Houghton College has applied for a new station on 88.1, to replace the
religious service the Southern Tier school used to run on 90.3 before
selling that station, WJSL Houghton, to Rochester public broadcaster
WXXI.

On the call letter front: WWHW (102.1 Jeffersonville) loses founder
William H. Walker's initials, becoming WDNB to match co-owned WDNH
(95.3) across the state line in Honesdale PA.

*Back to New England...and it's to CONNECTICUT we go, to find Diane
Smith returning to daily broadcasting on the radio side of the line.
The former WTNH (Channel 8) anchor has signed on with WTIC (1080
Hartford) to co-host the morning show with Ray Dunaway; she'll keep 
doing specials for Connecticut Public TV and writing books as well.

To go with its new "Rock 102" name and format, WVVE (102.3 Stonington)
takes on the WAXK calls; those were last seen on the CP for what's now
WRIP (97.9 Windham NY).

*New calls as well in RHODE ISLAND, as WHRC replaces WDYZ on the Radio
Disney outlet on 1450 in West Warwick.  It's the third go-round in the
region for the WHRC calls (Peter Hunn's FM in the Champlain Valley and
Channel 46 in Norwell MA were the first two), but this time it stands
for Disney character "Hercules," presumably freeing up the "DYZney"
calls for a bigger Mouse market elsewhere...

On the TV side, veteran WPRI (Channel 12) anchor Walter Cryan will
retire in March.  Cryan gave up the 11 PM half of his shift last year
and had been doing just the 6 o'clock show.  WPRI will air a special
on Cryan's career Monday night (1/31) at 8:30; NERW'd love to see a
copy!

*VERMONT's public radio network has figured out what to do, at least
for now, with WBTN(AM) in Bennington.  The little station on 1370 came
along with VPR's purchase of WBTN-FM (94.3) over the winter, and the
locals were concerned that the local news on Southwestern Vermont's
only AM station might disappear in the deal.  

VPR still hasn't decided whether to keep WBTN(AM) in the long term,
but it's also showing some sensitivity to Bennington-area listeners'
concerns.  In addition to installing a new transmitter for 1370, VPR
will break out of the FM simulcast that began Jan. 18 for local news
updates during Morning Edition, including headlines from WBTN's Ben
Patten and Monday-morning commentaries from WBTN veteran Bob
Harrington.  Another WBTN tradition, the morning obituaries, will
continue to be heard each morning at 7:49.
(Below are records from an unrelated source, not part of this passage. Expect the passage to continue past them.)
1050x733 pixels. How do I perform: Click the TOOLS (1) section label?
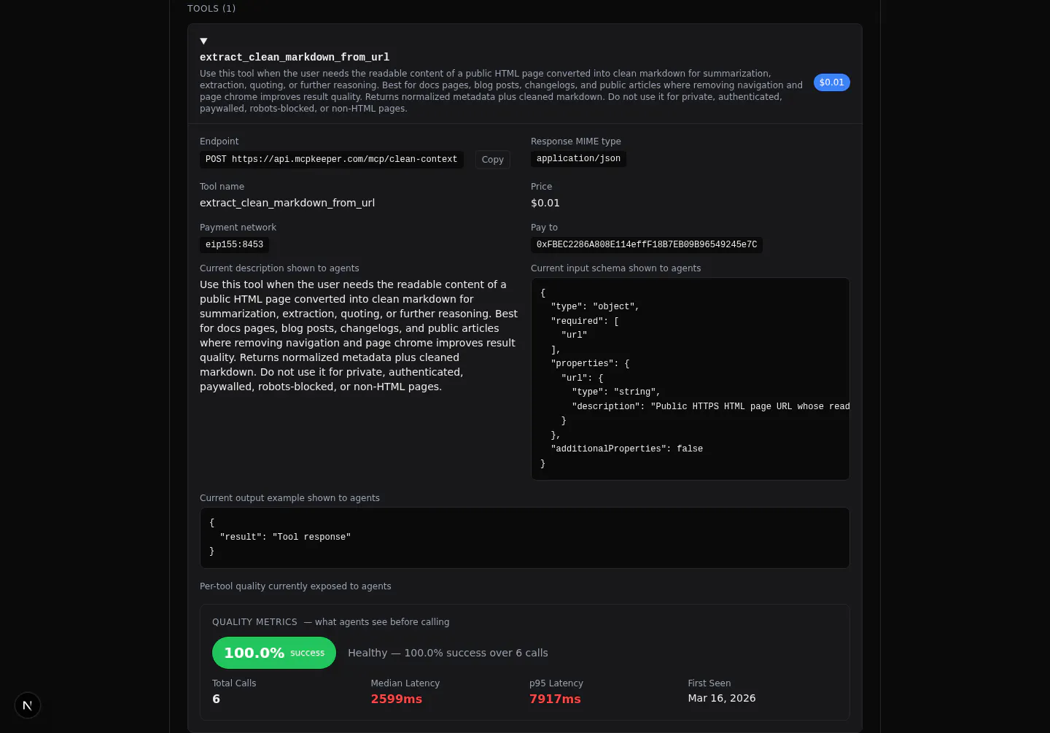tap(211, 9)
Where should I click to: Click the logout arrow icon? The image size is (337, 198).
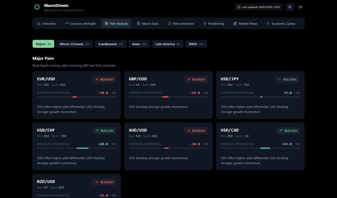[x=300, y=7]
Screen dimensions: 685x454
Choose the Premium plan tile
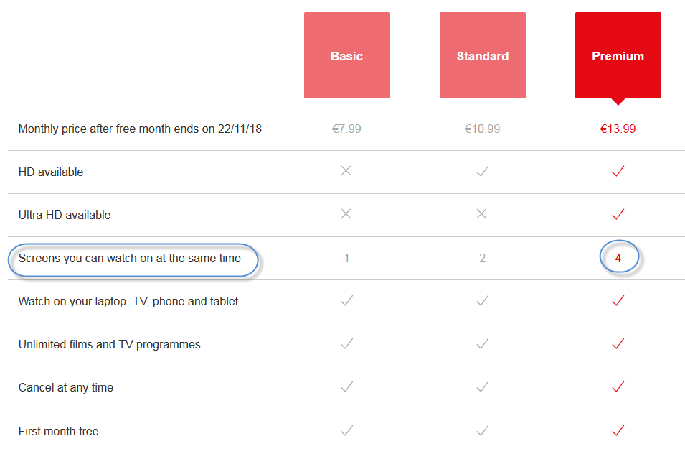pyautogui.click(x=618, y=55)
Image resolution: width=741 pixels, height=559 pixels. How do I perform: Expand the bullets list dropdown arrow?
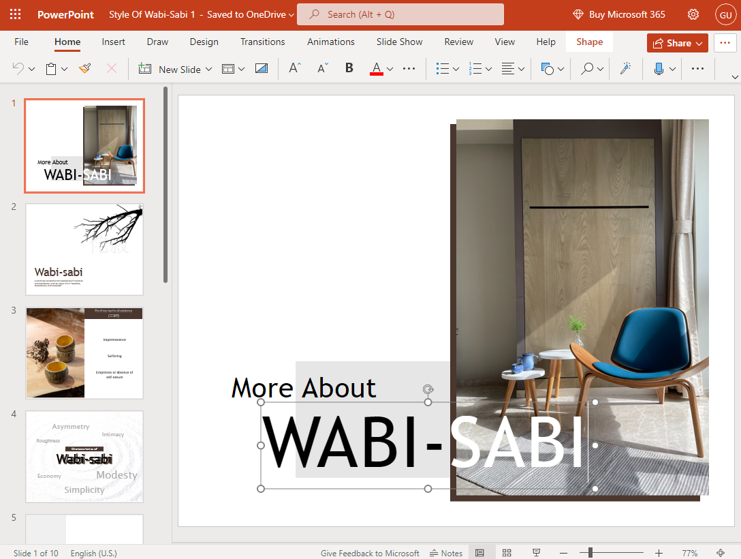click(456, 69)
Meantime up in the Montpelier/Barre area, the FCC has approved a
station move that will put a new 50 kW signal in the state capital.
You can thank station owner John Bulmer for figuring this one out; he
obtained the CP for 93.7 in Hague NY a few years back, moved it to
Addison VT, then traded it for 100.9 (then WGTK) in Middlebury.  With
that Middlebury class A license in hand, Bulmer was then able to
persuade the FCC to move 100.9 (now WWFY) to Berlin, Vermont -- as a
class C2 (the equivalent of a full B) allocation!  But wait -- it just
gets better: Montpelier Broadcasting, aka WNCS, opposed the move,
askin instead to open up a new allocation at 100.7A in Hardwick, up in
the hills north of Montpelier.  The FCC hates to send anyone home
unhappy when there's an FM dial to be filled, so Montpelier gets its
class A allocation in Hardwick -- at 105.9 instead.  No word yet on
when the filing windown on that one will be opened...
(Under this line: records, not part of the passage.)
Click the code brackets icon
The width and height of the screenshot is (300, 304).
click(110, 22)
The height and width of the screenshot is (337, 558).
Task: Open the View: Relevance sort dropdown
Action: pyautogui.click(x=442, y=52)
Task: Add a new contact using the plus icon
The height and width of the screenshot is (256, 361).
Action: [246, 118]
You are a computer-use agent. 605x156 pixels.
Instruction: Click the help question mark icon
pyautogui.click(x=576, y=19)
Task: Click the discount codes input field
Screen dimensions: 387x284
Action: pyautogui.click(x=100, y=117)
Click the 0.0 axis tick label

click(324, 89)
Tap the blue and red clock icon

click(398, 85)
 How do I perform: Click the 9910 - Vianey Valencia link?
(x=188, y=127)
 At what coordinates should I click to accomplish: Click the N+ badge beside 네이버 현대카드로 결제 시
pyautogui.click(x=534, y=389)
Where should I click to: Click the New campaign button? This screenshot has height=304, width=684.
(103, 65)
Still not enough new FM in Vermont for you?  Good, because Christian
Ministries (the WCMK/WCMD folks) have been granted 91.9 in Putney,
too.

*Just in time for the primaries (we'll vote for any candidate who'd
vow to enforce the legal ID rules!), we cross the river to NEW
HAMPSHIRE to find a call change we'd been expecting.  WKXL-FM (102.3
Concord) becomes WOTX to match its new "Outlaw" identity, with the
WKXL-FM calls to replace WRCI on 107.7 in Hillsboro as soon as the
paperwork (or whatever you'd call the new electronic forms) clears.
The observation has been made that until this change, every station
licensed to Concord was using the same calls they signed on with, and
it's true -- except, of course, for Channel 21.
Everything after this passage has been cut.